February 16, 2017 (Tosh's Diary) Japan
The lack of sleep makes Tokyo into a city of your mind. To this day, I'm not sure if it actually exists. With little sleep, I met two American friends who are visiting the dream capital of desire. There is something superb about facing the cold air, when utterly exhausted. The good thing is my fellow countryman are feeling the same thing. There is a bar next to their businessmen's hotel that has an extensive vinyl selection as well as free drinks. Why the drinks are free is a question that is not examined too thoroughly. All three of us are heavily into vinyl. The other two have never been to Tokyo before, so it was my responsibility to take them to the right spot.
Our first stop was RecoFan. It's very similar to Amoeba Music in Hollywood in many ways, but smaller in size. Still, it takes up the entire fourth floor of the building. Austin is into punk and Ray is into hip-hop and jazz. I like instrumental bands from the 1960s and have been looking for "The Shadows In Tokyo" LP for the last five or so years. The thing is, when you expect to find something, you're not going to find it. But when the unexpected happens that is the 'gotcha" moment. The Enka selection at RecoFan is pretty impressive. For those who don't know, Enka is a post-war form of music that is very much like a version of Japanese blues but with beautiful orchestration and voice. There is also at times, a killer electric guitar solo that appears out of nowhere. It sounds like the guitar is crying. That type of music hits the spot when you're dead tired, and all you are feeling is emotion.

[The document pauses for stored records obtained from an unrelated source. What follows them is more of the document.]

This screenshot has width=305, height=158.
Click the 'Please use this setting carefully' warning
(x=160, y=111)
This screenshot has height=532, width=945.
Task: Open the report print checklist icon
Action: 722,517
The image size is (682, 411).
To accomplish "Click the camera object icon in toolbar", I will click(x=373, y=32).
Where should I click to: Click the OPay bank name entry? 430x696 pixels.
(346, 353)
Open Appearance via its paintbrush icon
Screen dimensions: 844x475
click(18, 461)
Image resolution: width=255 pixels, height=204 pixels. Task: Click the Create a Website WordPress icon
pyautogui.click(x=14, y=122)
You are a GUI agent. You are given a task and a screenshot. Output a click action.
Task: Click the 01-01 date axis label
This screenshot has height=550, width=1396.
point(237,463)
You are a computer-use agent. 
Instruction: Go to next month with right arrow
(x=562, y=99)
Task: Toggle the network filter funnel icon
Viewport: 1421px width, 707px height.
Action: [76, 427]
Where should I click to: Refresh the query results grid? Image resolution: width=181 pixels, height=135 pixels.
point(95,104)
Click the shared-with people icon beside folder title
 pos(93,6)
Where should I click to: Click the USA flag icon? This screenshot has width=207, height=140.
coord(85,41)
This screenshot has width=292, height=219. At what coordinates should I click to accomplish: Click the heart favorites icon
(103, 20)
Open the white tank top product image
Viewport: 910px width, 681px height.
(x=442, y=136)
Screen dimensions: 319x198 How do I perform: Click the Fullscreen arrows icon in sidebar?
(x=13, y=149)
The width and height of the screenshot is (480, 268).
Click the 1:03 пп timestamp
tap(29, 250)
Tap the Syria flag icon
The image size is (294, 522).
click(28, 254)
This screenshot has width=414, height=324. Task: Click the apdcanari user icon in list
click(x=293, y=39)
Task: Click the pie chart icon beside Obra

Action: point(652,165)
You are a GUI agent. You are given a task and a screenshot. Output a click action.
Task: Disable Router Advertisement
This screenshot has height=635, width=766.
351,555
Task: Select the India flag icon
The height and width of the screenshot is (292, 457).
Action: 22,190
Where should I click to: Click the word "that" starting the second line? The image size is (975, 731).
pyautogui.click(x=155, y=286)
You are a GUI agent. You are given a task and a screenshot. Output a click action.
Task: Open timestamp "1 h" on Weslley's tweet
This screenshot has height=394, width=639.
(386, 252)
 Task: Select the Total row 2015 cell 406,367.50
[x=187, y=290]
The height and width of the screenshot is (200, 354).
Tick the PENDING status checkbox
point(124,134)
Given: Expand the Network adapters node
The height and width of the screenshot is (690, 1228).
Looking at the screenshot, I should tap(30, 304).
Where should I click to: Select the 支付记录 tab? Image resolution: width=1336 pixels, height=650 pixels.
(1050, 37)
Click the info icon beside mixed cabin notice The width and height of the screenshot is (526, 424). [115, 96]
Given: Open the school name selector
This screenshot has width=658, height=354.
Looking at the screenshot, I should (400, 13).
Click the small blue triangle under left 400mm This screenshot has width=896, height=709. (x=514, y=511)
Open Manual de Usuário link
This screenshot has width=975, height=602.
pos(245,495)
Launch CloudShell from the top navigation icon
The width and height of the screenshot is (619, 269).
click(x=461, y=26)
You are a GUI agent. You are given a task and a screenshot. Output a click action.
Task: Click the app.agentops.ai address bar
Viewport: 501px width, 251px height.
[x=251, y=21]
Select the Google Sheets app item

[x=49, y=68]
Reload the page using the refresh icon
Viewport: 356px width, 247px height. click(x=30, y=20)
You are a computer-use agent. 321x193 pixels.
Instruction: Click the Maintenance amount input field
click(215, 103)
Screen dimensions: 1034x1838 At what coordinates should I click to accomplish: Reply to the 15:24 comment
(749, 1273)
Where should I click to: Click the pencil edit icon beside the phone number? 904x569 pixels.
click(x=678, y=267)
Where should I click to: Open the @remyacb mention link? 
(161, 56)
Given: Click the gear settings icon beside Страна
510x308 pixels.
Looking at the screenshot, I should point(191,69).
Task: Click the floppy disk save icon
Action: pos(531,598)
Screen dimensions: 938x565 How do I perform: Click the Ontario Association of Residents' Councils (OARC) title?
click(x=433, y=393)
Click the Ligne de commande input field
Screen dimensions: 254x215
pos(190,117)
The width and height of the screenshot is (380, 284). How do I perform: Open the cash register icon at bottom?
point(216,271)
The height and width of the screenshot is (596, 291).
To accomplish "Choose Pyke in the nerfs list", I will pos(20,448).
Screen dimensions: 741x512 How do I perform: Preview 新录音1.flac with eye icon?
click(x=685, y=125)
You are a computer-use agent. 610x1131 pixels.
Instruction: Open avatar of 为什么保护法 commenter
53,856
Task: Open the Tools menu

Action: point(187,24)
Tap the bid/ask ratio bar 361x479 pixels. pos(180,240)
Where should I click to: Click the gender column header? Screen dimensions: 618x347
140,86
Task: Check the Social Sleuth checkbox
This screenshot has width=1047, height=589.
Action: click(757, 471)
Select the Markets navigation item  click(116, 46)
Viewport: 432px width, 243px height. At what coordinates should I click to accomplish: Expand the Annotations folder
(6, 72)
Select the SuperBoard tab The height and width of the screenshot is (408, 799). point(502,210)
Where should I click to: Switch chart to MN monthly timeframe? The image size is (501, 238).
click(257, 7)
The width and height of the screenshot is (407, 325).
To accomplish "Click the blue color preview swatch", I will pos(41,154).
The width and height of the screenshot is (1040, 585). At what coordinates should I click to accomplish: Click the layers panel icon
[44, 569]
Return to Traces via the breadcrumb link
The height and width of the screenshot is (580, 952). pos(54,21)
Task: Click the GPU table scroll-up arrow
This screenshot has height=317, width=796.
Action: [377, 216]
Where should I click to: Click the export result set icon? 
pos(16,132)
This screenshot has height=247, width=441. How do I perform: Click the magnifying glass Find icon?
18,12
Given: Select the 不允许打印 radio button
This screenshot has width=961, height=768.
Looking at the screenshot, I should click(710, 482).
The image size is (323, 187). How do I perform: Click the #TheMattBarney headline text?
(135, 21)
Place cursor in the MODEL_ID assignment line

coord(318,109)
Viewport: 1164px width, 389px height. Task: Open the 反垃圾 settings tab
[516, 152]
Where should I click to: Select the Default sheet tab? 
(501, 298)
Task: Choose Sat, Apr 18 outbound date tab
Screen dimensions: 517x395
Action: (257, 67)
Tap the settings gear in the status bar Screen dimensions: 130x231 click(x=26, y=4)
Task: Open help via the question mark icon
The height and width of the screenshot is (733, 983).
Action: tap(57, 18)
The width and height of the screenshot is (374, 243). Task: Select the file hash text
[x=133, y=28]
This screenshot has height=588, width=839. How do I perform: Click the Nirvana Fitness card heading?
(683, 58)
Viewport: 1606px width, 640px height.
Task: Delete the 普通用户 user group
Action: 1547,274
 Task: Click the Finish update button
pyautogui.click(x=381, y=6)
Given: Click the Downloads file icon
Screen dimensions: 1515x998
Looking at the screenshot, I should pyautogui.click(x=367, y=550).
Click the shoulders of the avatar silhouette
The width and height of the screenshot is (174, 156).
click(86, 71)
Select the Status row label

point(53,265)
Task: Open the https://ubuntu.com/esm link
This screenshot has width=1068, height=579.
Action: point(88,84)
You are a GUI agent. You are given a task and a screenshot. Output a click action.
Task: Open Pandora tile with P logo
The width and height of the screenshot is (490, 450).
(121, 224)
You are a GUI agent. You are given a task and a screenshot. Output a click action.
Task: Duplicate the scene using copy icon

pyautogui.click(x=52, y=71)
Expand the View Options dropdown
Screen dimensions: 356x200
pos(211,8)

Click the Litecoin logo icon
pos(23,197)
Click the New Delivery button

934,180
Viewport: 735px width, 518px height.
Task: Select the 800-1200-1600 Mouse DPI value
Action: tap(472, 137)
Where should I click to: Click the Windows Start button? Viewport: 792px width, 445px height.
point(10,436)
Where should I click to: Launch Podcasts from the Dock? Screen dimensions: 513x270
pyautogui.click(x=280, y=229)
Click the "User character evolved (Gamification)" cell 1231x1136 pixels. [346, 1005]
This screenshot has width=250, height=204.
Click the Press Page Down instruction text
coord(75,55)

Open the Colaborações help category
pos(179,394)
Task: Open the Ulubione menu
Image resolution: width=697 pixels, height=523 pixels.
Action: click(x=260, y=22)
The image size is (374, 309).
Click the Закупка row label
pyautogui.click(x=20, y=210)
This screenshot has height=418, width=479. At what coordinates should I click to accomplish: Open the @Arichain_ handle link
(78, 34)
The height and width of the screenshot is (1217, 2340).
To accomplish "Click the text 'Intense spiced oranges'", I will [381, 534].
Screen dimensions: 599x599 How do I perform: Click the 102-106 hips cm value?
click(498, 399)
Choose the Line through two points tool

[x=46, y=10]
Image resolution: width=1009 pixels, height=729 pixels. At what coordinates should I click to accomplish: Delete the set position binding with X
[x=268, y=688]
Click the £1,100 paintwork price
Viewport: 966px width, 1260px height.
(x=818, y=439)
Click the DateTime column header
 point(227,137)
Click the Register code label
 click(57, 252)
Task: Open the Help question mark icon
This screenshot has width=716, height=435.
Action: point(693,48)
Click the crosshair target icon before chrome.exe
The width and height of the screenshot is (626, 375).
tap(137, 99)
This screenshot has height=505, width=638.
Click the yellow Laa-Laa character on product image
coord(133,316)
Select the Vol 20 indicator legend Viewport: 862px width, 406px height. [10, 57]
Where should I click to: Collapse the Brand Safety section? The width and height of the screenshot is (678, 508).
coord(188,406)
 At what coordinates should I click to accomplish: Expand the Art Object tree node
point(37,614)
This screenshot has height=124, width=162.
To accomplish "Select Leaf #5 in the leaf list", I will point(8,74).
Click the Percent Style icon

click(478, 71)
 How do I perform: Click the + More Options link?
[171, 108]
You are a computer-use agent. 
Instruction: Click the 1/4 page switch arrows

I couldn't find shit for me, but my fellow companions found stuff that made their eyes pop out of their skulls. Me, I'm more of the cool type. I try not to show emotion while shopping. We then went down the block to the Disk Union. This is a record store in Shibuya (also a few stores in Shinjuku) where each floor caters to the specific type of music. Again, I wanted the Sixties vinyl, and that is on the third floor, and Ray wanted hip-hop which is in the fourth, and Austin for his punk taste is the fifth. The basement is jazz, and we decided to meet there in one hour. "The Shadows in Tokyo" is a very tough LP to find, and lady luck was not smiling down at me. Meanwhile, Austin came to the basement with five or six 7" singles of various punk bands from his neighborhood back home, and I couldn't see Ray's face due to the various packages he was holding.
At this moment all three of us were confronted with a spiritual feeling of loss and abandonment. Apparently, we needed to take the Ginza line to Asakusa to the Sensō-ji to renew our faith in chance. Sensō-ji is Japan's oldest Buddhist temple, and the peaceful aspect is the marketplace leading up to the temple's steps. This is also the location to get postcards to send back home, as well as various swords. Since the others had two or three bags of vinyl, it was my responsibility to hold on to the swords. I put one down my pants, which of course, I have to be very comfortable not to trip, and I carried the other two with both hands. It's very difficult to walk down the marketplace with the swords because the physical space is very tight due to the large crowd that takes place here. I did find one postcard here, that had a very nice colorful image of the temple surrounded by cherry blossom trees. I addressed the card to Stephen Bannon in the care of the White House, Washington DC, telling him "wish you were here."
The three of us ended up in a beer hall, that has been in business since 1926. All the waiters here are in their 90s, which gives it an old school charm. As we drank beer, and eat sashimi, we still feel that time is not on our side. I feel that once I close my eyes, and then reopen them, everything will be gone like it didn't exist. That is the beauty of Japan.